TEXT PASSAGE —
+---+

Time has gotten away from me.  Because it’s been a few months since I’ve read some of these titles, the reviews will be more about overall impressions rather than detailed analysis.



Kilmoon by Lisa Alber.  Merrit Chase leaves the States to travel to an Irish village to meet her father, a celebrated matchmaker, who has no knowledge of her existence.  Her arrival triggers events which lead to murder and she finds herself a suspect.  Everything eventually comes back to events from thirty years in the past.

Atmospheric, brooding and complex.  Merrit was not an easy character for me to connect with; her father even less so.  That said, it’s still a good read.  Detective Sergeant Danny Ahern stole the story for me.

Whispers in the Mist by Lisa Alber.  A strange fog has rolled in from the Atlantic.  Along with the fog comes tales of the Grey Man . . . and murders.  Detective Sergeant Danny Ahern is on the case.  Until the case strikes too close to home.

Sequel to Kilmoon by Lisa Alber.  While there are references to events which happened in the first book, it’s not necessary to read it first.  Of the two, this is the stronger story, I think:  Danny is a far more interesting character than Merrit or Liam.

Hidden by Karen Olson.   Nicole Jones abandoned her old name and her old life years before the book begins.  She’s been enjoying a quiet life on Block Island, living off of the grid.  When someone from her past finds her, she realizes that she will have to leave and find another place to hide.

What I liked best about this story was Nicole’s reinvention of herself from the girl she used to be.  I like the Nicole who gives bike tours and taught herself to paint beautiful landscapes.  Her past self, which is revealed as the story progresses, is less interesting.  The mystery is so-so.

+---+

INFORMATION PROVIDED —

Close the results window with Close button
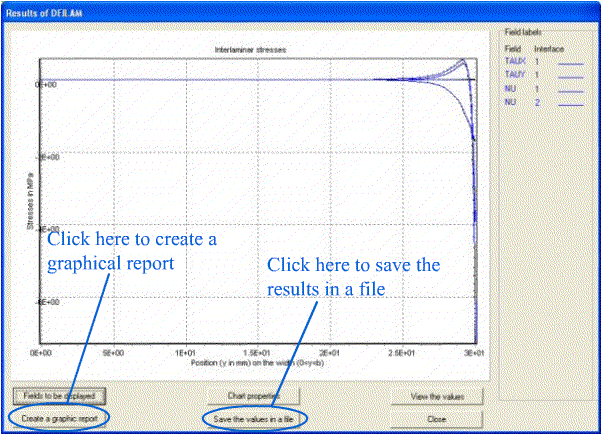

+---+

SET OF TASKS —
**1)** In the book reviews, where has Nicole Jones been living a quiet life off the grid?
**2)** List every book title that the book reviews review.

SET OF ANSWERS —
**1)** On Block Island.

**2)**
Kilmoon
Whispers in the Mist
Hidden